(Task material begins)

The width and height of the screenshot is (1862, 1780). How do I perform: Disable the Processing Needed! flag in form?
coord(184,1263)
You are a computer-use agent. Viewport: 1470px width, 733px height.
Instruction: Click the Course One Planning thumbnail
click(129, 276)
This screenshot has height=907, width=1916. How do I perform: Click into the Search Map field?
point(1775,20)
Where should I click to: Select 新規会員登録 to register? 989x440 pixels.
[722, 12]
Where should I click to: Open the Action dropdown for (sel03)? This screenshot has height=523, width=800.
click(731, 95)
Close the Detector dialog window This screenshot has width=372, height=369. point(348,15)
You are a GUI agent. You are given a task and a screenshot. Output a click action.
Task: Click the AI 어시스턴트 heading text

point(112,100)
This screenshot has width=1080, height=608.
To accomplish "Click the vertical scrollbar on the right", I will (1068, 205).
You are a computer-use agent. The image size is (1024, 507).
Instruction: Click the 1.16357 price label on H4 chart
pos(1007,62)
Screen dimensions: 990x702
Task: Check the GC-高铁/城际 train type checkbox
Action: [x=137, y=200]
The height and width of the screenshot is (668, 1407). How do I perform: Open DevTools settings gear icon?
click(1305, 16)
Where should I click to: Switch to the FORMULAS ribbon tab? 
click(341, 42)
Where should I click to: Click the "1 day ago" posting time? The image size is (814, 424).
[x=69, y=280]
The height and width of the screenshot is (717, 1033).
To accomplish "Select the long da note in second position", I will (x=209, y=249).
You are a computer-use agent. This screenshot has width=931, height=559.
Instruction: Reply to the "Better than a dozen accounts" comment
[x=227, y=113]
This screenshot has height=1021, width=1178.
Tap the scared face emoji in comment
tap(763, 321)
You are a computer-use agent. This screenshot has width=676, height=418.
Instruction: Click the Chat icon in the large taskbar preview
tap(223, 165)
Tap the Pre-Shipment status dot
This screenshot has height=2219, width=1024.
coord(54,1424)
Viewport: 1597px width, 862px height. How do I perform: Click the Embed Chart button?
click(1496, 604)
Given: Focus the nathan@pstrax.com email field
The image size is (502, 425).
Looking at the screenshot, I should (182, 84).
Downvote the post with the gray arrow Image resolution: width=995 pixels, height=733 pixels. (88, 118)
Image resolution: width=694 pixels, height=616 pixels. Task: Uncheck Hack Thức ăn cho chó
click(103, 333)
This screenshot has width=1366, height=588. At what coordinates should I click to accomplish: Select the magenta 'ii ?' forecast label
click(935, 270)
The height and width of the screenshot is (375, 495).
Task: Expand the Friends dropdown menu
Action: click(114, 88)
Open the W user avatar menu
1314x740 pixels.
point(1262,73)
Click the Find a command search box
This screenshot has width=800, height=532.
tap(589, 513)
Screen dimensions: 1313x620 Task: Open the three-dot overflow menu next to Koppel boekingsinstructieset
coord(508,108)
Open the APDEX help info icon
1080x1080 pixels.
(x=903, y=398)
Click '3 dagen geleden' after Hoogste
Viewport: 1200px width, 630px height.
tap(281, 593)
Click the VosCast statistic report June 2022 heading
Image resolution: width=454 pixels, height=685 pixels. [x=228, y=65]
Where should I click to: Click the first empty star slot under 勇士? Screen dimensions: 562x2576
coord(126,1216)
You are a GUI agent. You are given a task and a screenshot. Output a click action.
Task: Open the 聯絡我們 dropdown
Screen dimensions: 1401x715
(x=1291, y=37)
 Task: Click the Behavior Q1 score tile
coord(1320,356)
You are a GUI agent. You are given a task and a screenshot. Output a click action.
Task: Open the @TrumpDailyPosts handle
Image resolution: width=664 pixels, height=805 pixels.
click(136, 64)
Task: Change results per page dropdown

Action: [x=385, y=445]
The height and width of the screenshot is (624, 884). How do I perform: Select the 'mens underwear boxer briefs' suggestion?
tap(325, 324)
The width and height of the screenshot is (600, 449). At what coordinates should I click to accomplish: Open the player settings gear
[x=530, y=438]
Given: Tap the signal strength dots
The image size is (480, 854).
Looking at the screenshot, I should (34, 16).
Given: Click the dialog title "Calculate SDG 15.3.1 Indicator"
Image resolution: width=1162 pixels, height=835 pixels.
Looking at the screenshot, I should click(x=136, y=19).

(Task material ends)

Work request
In the entries above, find the line with "Instruction: Click the Course" and the line with "This screenshot has width=1080, height=608.", then restate word for word both of them and every line between, with nothing more.

Response to this task
Instruction: Click the Course One Planning thumbnail
click(129, 276)
This screenshot has height=907, width=1916. How do I perform: Click into the Search Map field?
point(1775,20)
Where should I click to: Select 新規会員登録 to register? 989x440 pixels.
[722, 12]
Where should I click to: Open the Action dropdown for (sel03)? This screenshot has height=523, width=800.
click(731, 95)
Close the Detector dialog window This screenshot has width=372, height=369. point(348,15)
You are a GUI agent. You are given a task and a screenshot. Output a click action.
Task: Click the AI 어시스턴트 heading text

point(112,100)
This screenshot has width=1080, height=608.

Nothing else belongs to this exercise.